WHAT TO WORK ON: Which lines of the records contain the word "agent"? Show each of them.

MATERIAL FOR THIS EXERCISE:
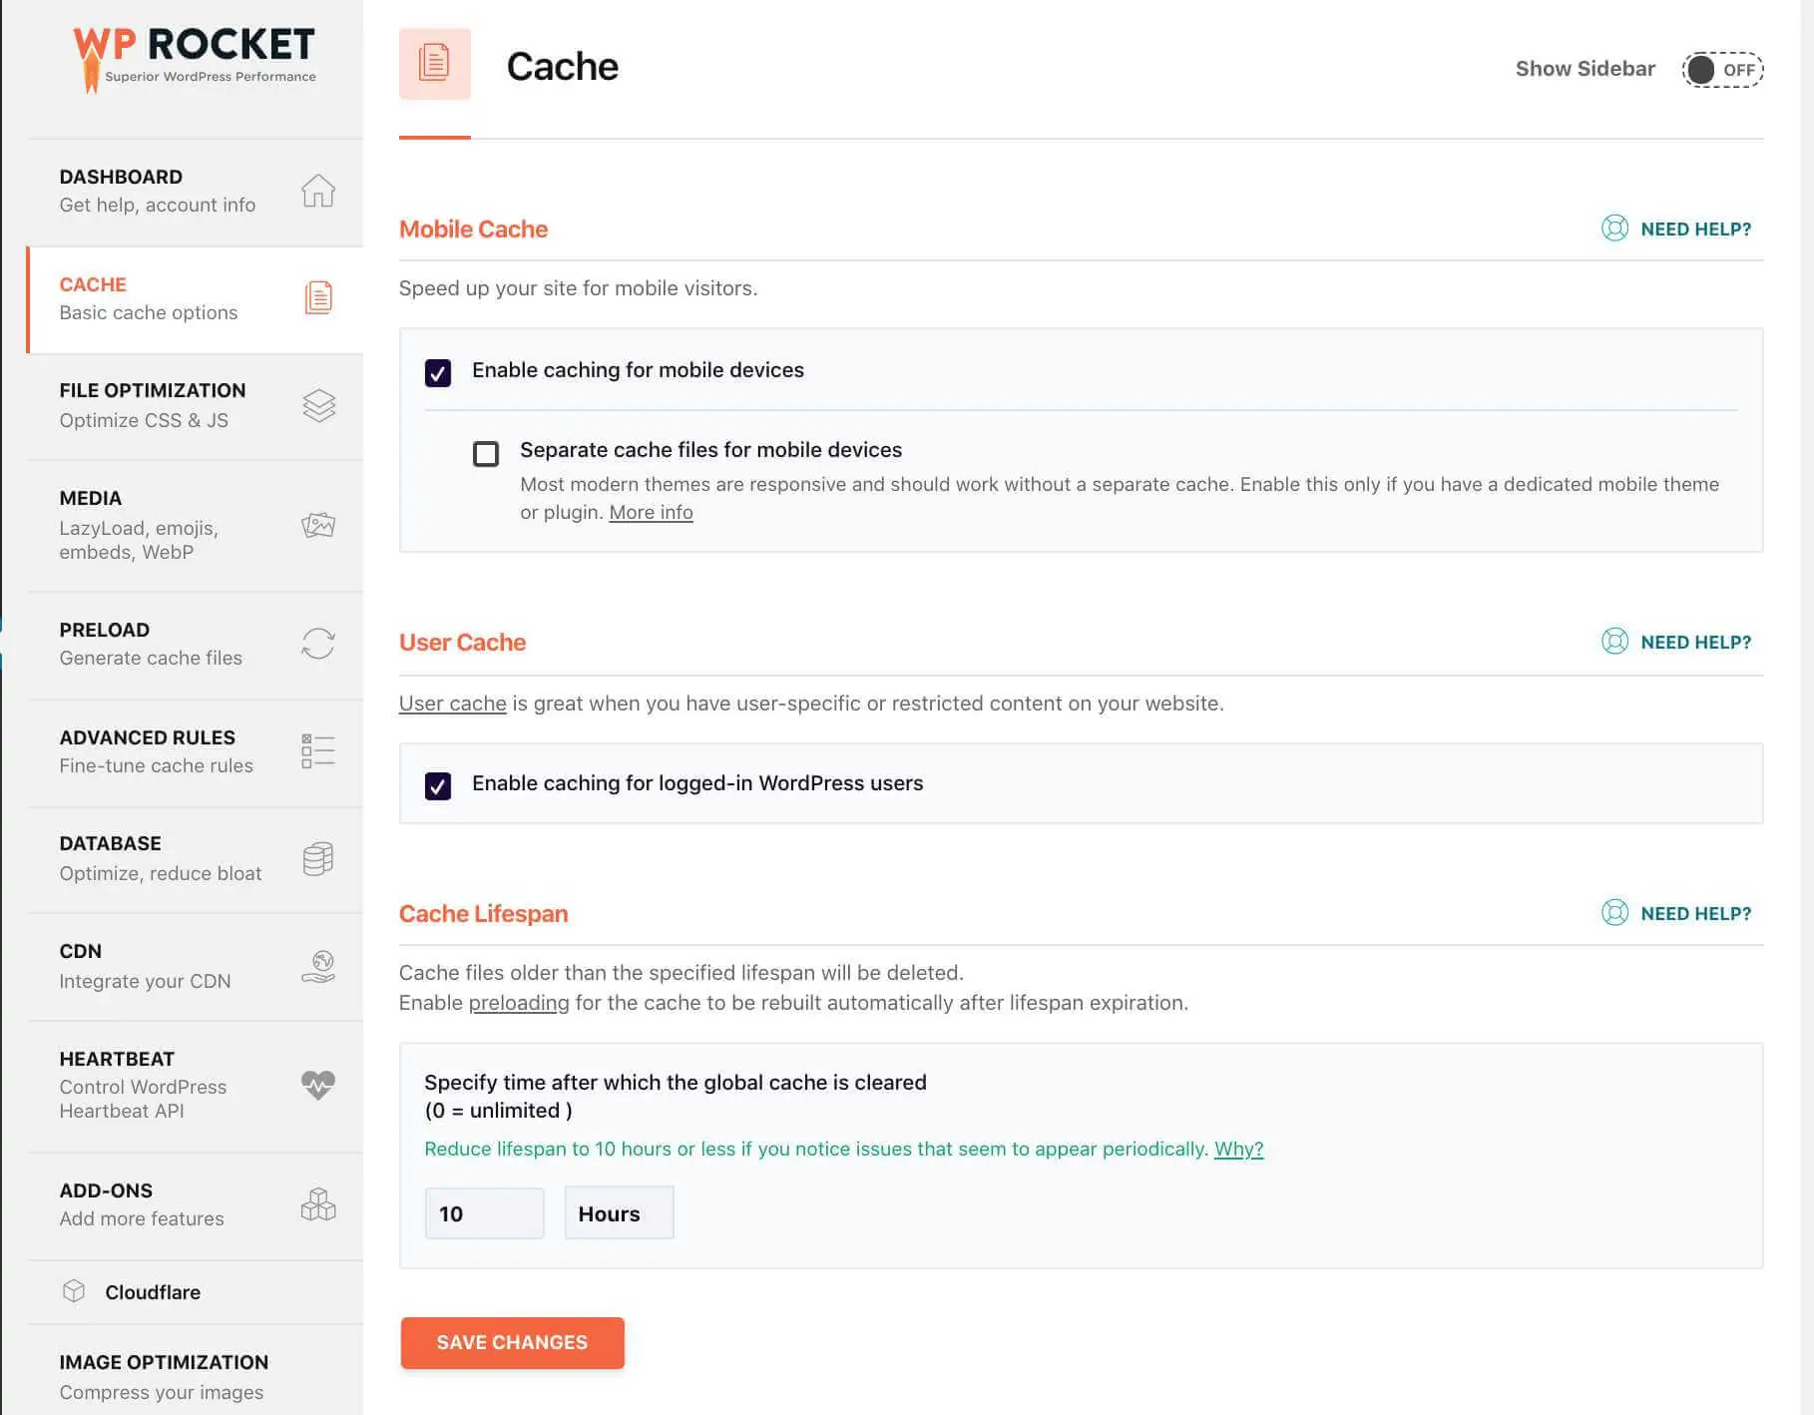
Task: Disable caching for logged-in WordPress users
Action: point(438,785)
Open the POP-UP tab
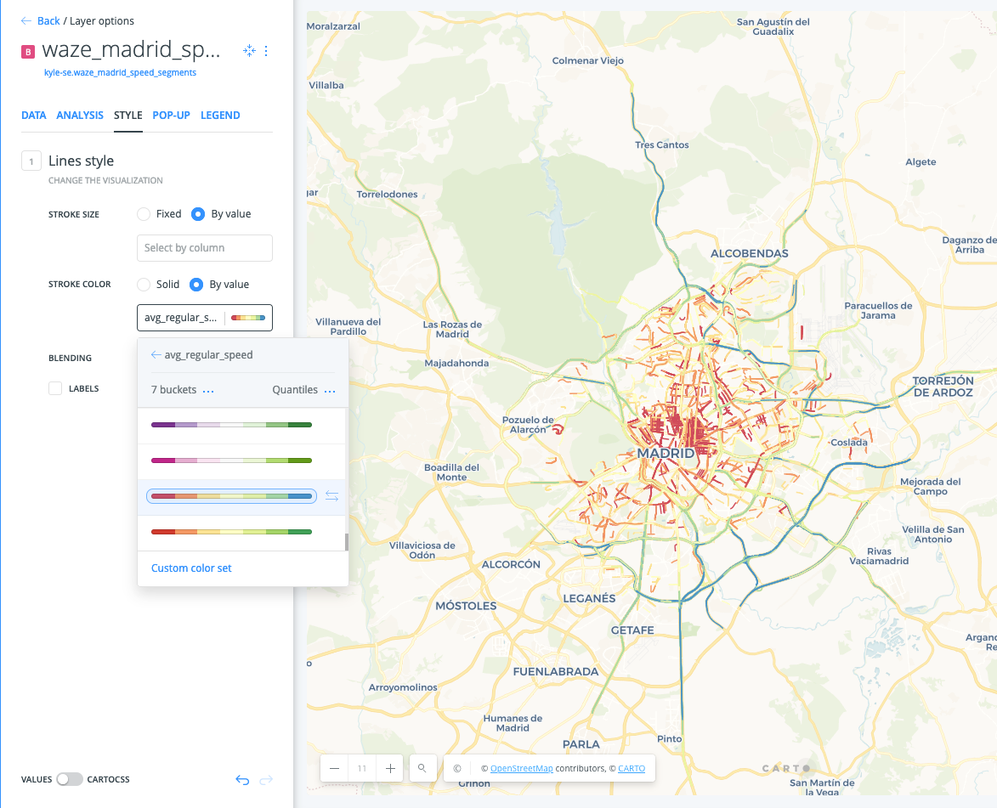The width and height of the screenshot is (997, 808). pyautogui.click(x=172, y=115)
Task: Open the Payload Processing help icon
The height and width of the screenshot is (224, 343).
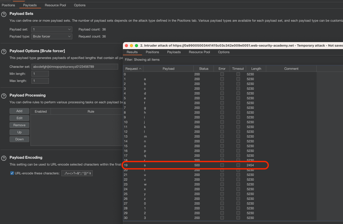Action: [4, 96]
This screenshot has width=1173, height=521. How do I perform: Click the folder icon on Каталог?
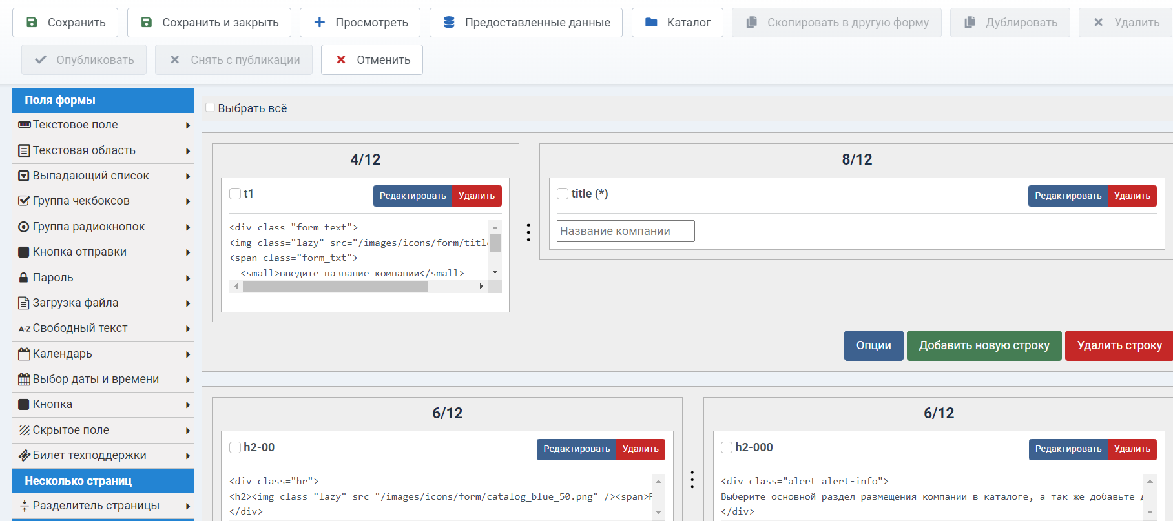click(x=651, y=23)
---
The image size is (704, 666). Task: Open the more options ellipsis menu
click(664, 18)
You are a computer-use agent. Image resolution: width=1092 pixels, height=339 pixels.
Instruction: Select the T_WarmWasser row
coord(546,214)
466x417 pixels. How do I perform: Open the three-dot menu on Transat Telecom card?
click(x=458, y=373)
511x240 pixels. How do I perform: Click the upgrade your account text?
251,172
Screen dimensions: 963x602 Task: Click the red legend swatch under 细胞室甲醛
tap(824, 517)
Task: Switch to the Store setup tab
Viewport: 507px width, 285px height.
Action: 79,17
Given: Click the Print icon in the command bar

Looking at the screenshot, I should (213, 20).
==
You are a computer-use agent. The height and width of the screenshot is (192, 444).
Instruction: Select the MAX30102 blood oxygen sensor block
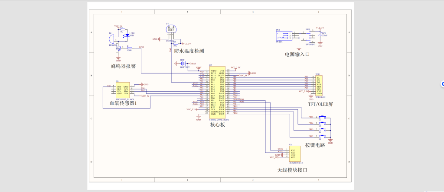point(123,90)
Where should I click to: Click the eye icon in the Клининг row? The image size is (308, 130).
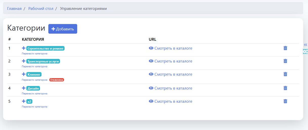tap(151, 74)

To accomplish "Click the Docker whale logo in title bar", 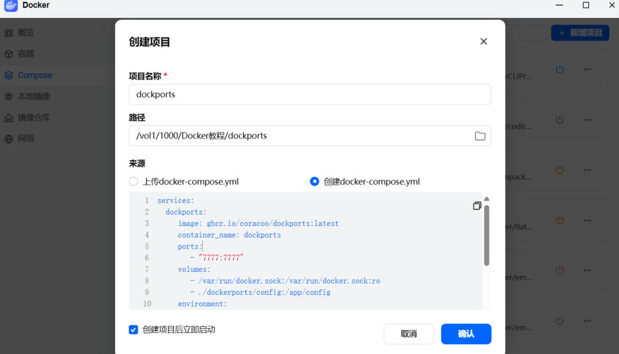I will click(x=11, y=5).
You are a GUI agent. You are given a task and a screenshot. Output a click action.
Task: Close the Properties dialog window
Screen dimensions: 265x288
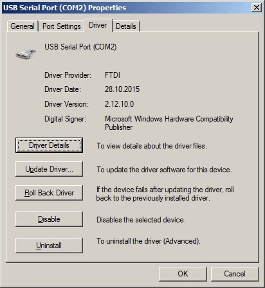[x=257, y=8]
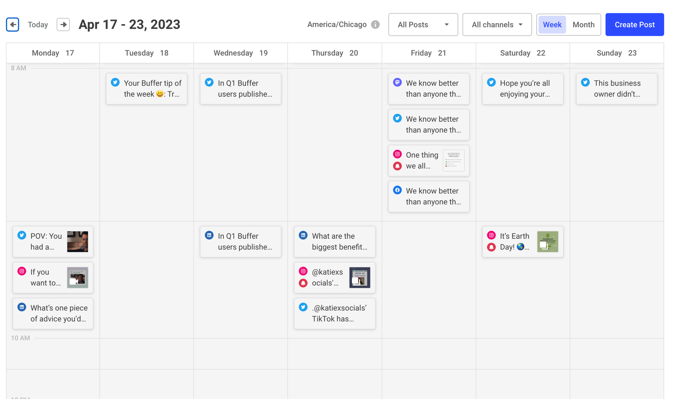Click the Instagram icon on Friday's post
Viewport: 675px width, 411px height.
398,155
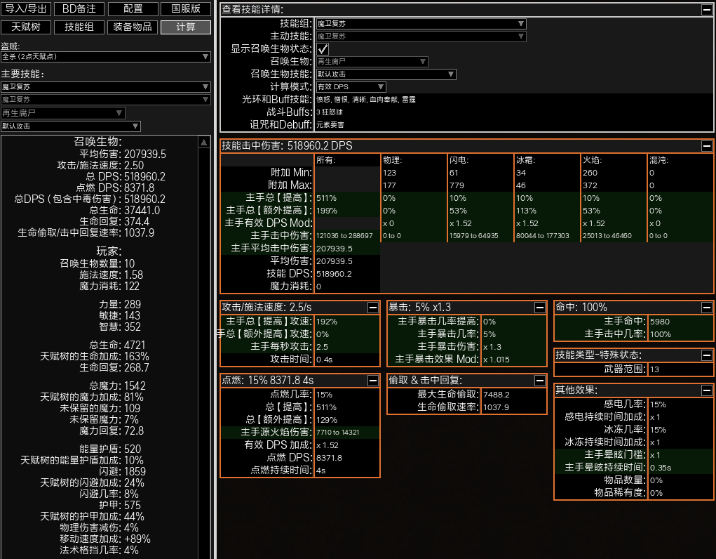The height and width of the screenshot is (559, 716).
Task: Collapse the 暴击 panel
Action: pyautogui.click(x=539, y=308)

ANSWER TO THIS PROBLEM:
You are a computer-use agent. Image resolution: width=1092 pixels, height=339 pixels.
You are a computer-use agent. The height and width of the screenshot is (192, 444).
You are a GUI agent. You are given a task and a screenshot. Output a click action.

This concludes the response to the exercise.